### What is needed
Using the data below, set down every line from the one containing "Image resolution: width=868" through the one containing "You are a computer-use agent. 567x400 pixels.", inclusive and unchanged. Pictures are to be skipped.

+++ Data under study +++

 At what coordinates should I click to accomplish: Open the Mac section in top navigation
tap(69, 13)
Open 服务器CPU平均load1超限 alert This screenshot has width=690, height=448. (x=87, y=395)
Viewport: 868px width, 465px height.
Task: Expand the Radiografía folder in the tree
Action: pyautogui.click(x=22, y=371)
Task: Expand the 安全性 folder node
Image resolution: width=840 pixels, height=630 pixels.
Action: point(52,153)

+++
+++ Data under study +++

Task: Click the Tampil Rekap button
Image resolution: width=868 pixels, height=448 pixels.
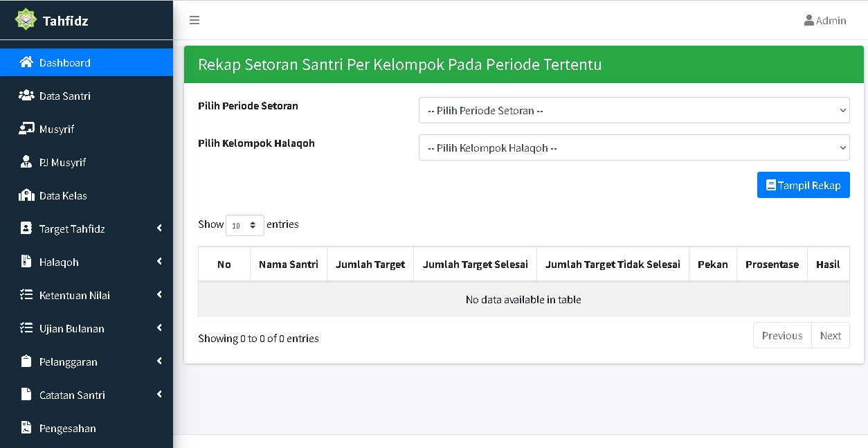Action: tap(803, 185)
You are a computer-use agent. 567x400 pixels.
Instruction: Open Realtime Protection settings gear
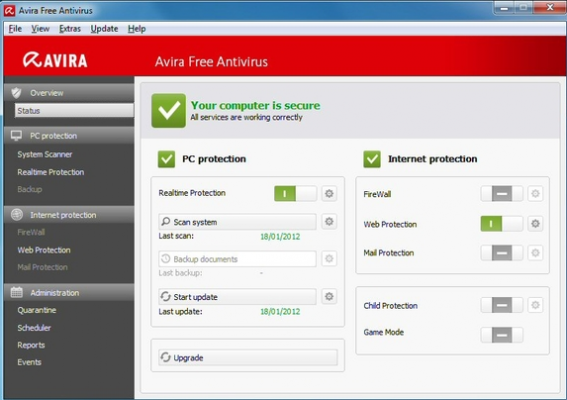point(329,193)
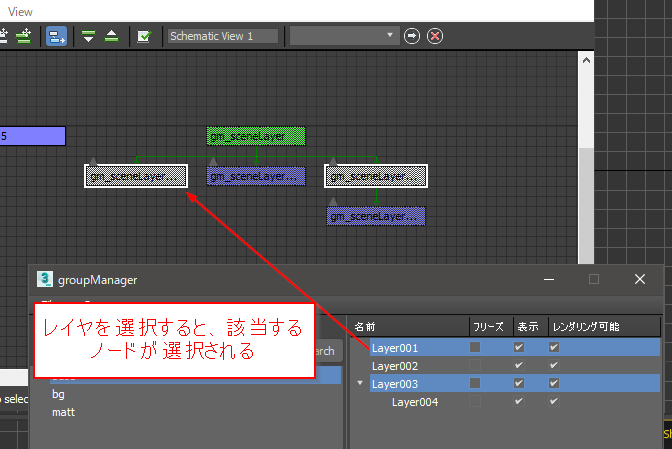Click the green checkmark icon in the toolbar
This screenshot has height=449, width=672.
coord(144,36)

+++

### Answer
Image resolution: width=868 pixels, height=448 pixels.
Action: tap(803, 185)
You are a computer-use agent. 567x400 pixels.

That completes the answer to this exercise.